De telles inégalités peuvent contribuer à expliquer les mauvais résultats du cancer dans de nombreux pays, en particulier ceux qui se situent à l’extrémité inférieure de l’échelle des revenus, suggèrent les chercheurs.
Jusqu'à présent, les données probantes sur les différences entre les pays en matière de disponibilité des nouveaux médicaments contre le cancer se sont généralement concentrées sur une région du monde et n'ont inclus qu'un petit échantillon de médicaments, soulignent-ils.
Pour obtenir une image internationale plus large de l’ampleur du problème, les chercheurs ont analysé la disponibilité de tous les médicaments anticancéreux développés commercialement de 1990 à fin 2022.
Pour ce faire, ils se sont appuyés sur les informations de Pharmaprojects, une base de données commerciale qui suit les activités mondiales de recherche et de développement pharmaceutique dans plus de 150 pays.
Ils se sont concentrés sur le premier lancement dans chaque pays d’un nouveau médicament contre le cancer, quelle que soit son indication thérapeutique, et sur la date à laquelle il est devenu disponible pour un traitement dans ce pays.
Ils ont utilisé des données de la Banque mondiale pour regrouper les pays en fonction de la taille de la population, du revenu national brut ou RNB (un indicateur de la capacité et de la volonté de payer), de l'indice de Gini (mesure des inégalités dans la répartition des revenus) et du nombre de médecins pour 1 000 habitants. la population.
Et pour quantifier le besoin en médicaments anticancéreux, ils ont extrait les taux bruts d’incidence du cancer pour chaque pays de l’Observatoire mondial du cancer.
Au cours de la période d’étude, 568 nouveaux médicaments contre le cancer ont été lancés dans le monde et les auteurs ont inclus dans leur analyse un total de 4 184 lancements de médicaments ou approbations réglementaires (1 115 ; 27 %) pour ces médicaments contre le cancer dans 111 pays.
Plus de la moitié des médicaments ont été lancés au cours de la dernière décennie, dont 35 % en 2018-2022 et 20 % en 2013-2017. Cela se compare à 22 % en 2003-2012 et à 18 % en 1993-2002.
Au 31 décembre 2022, 35 % des 568 médicaments avaient été lancés dans un seul pays ; 22 % avaient été lancés dans 2 à 5 pays ; et 43% dans plus de cinq.
Mais le nombre de lancements de nouveaux médicaments contre le cancer varie considérablement à travers le monde, selon l'analyse. Les régions avec le plus de lancements étaient l'Amérique du Nord, l'Europe occidentale, l'Asie de l'Est et l'Australie, les régions du monde à revenus élevés.

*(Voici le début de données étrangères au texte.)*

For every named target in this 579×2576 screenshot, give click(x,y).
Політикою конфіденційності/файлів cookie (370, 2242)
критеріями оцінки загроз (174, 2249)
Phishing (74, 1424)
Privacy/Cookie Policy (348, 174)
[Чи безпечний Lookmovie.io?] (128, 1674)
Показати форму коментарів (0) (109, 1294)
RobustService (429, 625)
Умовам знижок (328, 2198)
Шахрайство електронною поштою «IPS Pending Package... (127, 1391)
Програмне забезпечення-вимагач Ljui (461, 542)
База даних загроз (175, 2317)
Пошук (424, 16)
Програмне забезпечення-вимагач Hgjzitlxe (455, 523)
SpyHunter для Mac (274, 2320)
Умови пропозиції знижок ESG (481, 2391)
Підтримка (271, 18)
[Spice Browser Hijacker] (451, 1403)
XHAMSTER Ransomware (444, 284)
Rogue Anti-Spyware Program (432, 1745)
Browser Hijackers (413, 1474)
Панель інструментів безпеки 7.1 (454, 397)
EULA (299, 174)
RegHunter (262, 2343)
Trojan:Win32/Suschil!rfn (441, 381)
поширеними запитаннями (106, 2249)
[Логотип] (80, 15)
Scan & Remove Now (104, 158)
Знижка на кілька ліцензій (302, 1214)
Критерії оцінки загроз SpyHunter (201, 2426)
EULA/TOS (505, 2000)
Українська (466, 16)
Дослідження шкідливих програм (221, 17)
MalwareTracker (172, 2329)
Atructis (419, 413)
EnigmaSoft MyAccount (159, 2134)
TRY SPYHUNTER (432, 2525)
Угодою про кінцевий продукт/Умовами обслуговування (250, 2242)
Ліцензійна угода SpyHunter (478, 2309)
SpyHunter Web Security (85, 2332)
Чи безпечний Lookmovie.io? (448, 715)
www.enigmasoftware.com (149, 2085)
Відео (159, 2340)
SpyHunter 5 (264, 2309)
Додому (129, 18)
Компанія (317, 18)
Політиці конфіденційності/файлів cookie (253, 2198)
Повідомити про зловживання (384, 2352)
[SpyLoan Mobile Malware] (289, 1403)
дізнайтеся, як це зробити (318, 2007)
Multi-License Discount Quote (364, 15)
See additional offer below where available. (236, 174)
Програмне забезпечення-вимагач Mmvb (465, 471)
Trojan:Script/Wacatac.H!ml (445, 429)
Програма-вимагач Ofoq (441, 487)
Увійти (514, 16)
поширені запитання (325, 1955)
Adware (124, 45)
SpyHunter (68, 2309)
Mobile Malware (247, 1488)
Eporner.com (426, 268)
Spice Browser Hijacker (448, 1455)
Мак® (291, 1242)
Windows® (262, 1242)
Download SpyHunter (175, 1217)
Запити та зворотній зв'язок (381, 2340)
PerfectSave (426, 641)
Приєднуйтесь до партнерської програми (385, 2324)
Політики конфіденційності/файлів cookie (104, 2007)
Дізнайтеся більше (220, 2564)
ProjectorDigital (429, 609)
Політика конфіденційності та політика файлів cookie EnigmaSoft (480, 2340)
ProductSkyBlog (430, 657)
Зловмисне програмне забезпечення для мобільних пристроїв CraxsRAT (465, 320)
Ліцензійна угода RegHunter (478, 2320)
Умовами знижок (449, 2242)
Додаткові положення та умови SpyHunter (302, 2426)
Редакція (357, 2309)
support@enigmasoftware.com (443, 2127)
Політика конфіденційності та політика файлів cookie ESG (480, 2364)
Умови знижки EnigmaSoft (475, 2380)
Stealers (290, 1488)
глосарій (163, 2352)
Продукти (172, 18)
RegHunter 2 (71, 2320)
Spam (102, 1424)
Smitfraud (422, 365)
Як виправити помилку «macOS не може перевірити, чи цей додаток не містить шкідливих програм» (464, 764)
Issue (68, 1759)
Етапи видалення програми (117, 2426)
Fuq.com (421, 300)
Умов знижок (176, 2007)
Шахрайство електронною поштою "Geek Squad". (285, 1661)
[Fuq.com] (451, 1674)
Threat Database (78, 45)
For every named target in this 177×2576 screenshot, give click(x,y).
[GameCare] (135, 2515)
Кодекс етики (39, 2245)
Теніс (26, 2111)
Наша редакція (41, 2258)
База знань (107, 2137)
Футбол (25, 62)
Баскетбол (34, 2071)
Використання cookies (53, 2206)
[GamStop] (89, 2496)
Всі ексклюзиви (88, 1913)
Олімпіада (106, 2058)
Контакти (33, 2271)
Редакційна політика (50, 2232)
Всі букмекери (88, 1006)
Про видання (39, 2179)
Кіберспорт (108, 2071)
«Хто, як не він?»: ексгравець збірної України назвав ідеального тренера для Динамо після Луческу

Les régions qui en ont le moins sont l'Afrique, l'Asie du Sud-Est, le Moyen-Orient et l'Asie centrale, ainsi que l'Europe de l'Est, les régions du monde à revenus faibles et intermédiaires.
Au niveau national, le nombre de nouveaux médicaments anticancéreux lancés variait de 0 à 345. Les pays avec le plus grand nombre de lancements étaient : les États-Unis (345) ; Japon (224) ; Canada (221); Australie (204) ; le Royaume-Uni (191) ; et Chine (169).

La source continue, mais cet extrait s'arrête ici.